++++ Information provided

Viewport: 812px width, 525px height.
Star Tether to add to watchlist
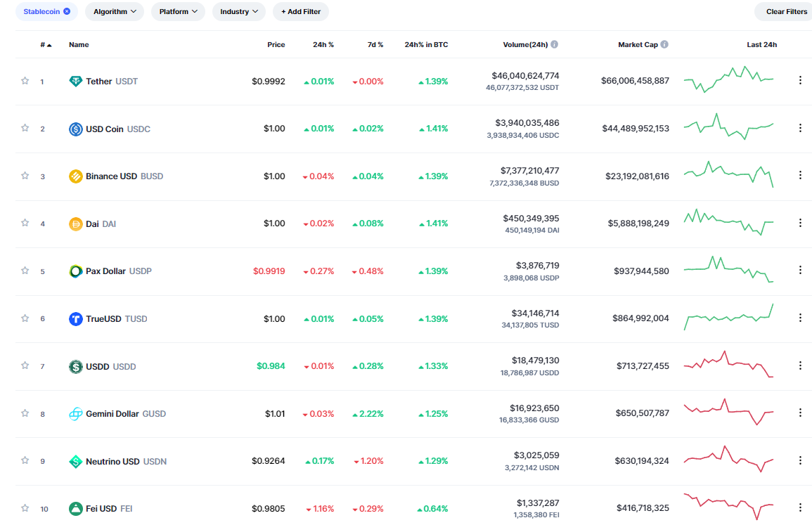click(25, 81)
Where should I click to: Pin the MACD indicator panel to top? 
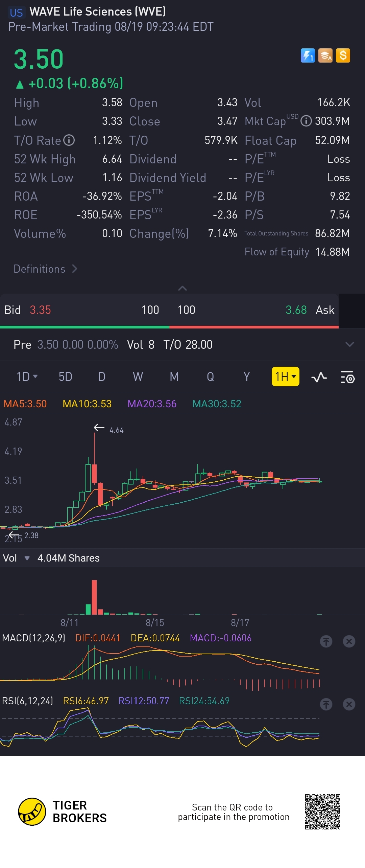[x=326, y=641]
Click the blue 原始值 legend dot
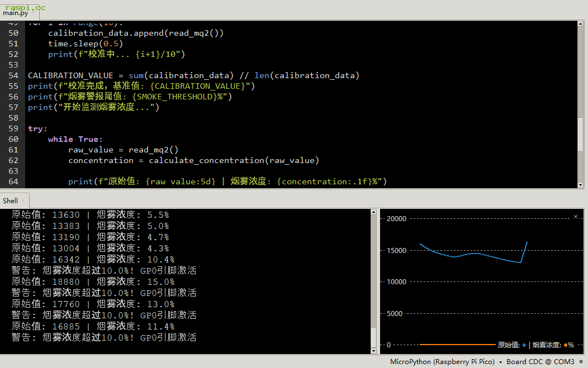The height and width of the screenshot is (368, 588). click(x=524, y=345)
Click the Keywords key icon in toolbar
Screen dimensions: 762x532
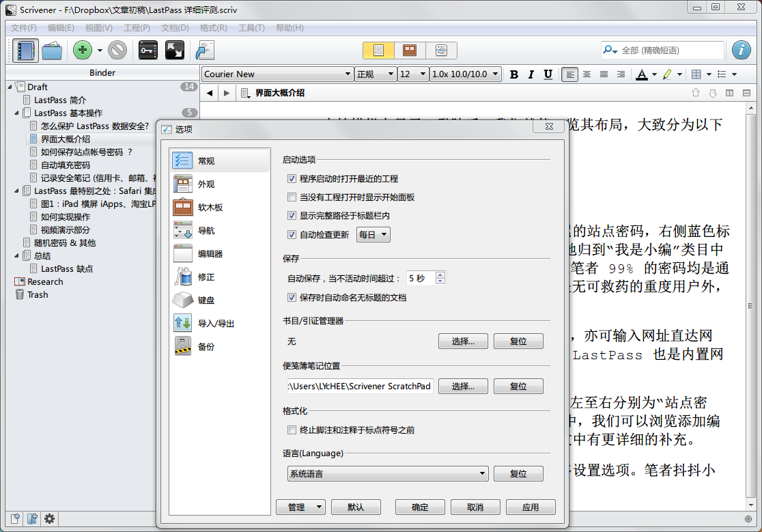[x=148, y=51]

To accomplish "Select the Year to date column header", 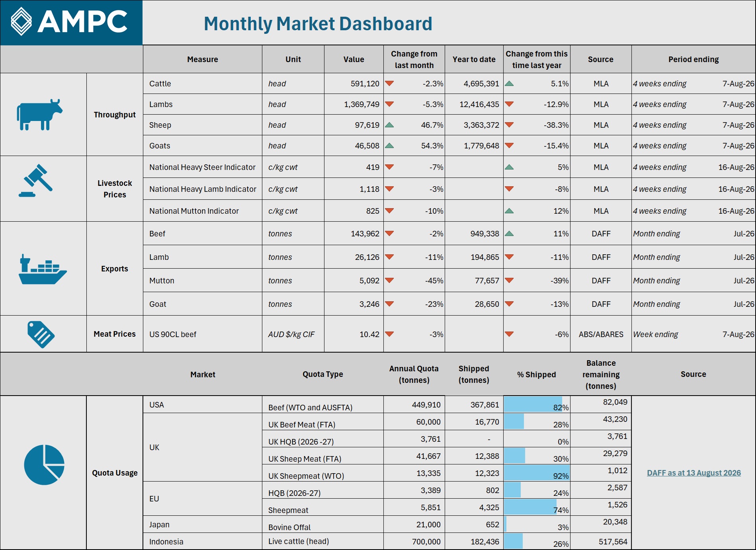I will (474, 59).
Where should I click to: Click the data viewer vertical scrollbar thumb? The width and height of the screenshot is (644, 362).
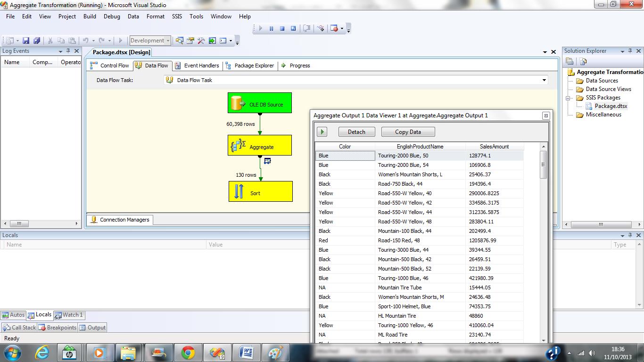(543, 165)
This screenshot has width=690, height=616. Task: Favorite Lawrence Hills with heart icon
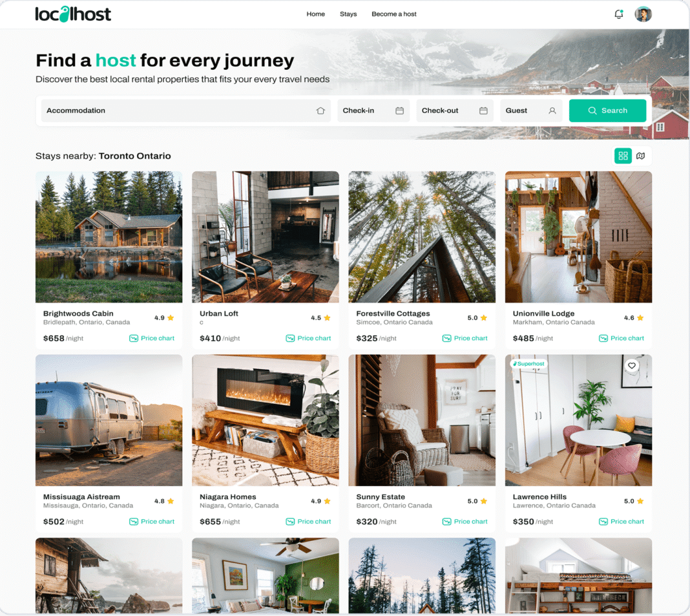coord(631,365)
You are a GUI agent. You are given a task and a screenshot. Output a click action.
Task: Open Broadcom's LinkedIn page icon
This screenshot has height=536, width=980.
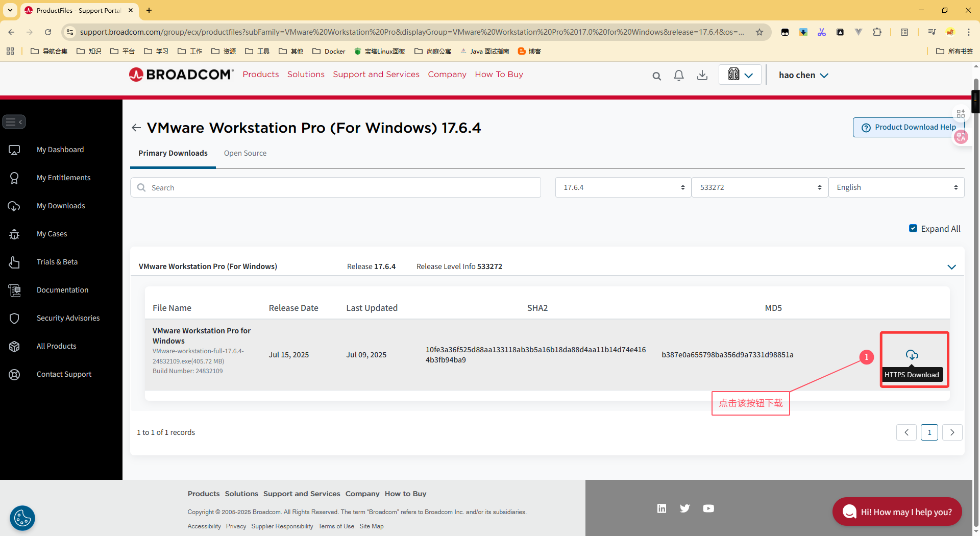tap(662, 508)
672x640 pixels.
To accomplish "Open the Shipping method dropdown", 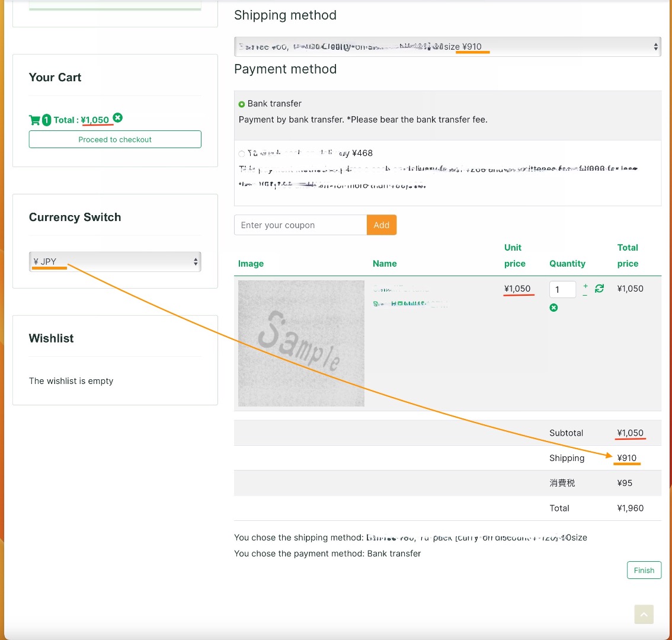I will (x=447, y=47).
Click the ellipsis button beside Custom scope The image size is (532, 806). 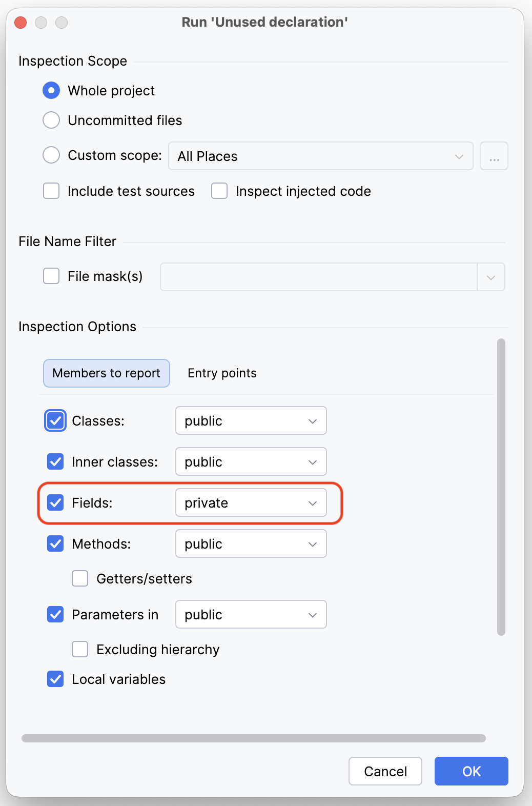click(494, 156)
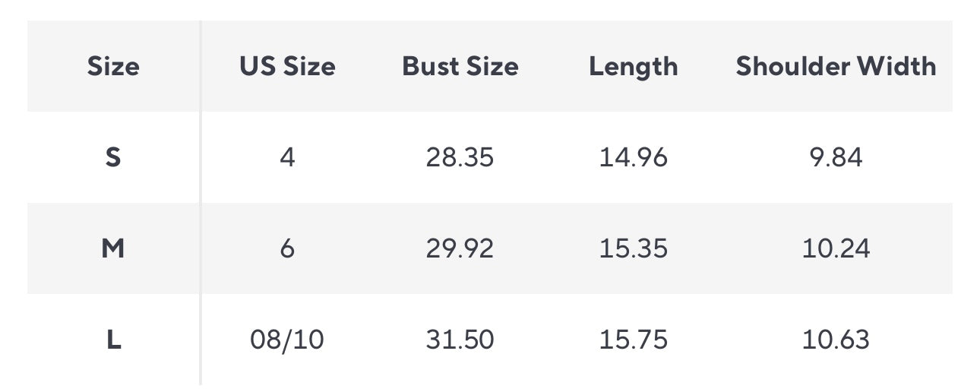Click bust size value 28.35

coord(460,157)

++++++++

Starting from the line with "Star Tether to add to watchlist" in the records above, repeat each line exactly until you have written the line with "Click the Keywords key icon in toolbar", then stop; drop the pictures.

_Result of the task_:
Star Tether to add to watchlist
click(25, 81)
Where should I click to: Pin the MACD indicator panel to top? 
[x=326, y=641]
Click the blue 原始值 legend dot
The height and width of the screenshot is (368, 588). click(x=524, y=345)
Click the Keywords key icon in toolbar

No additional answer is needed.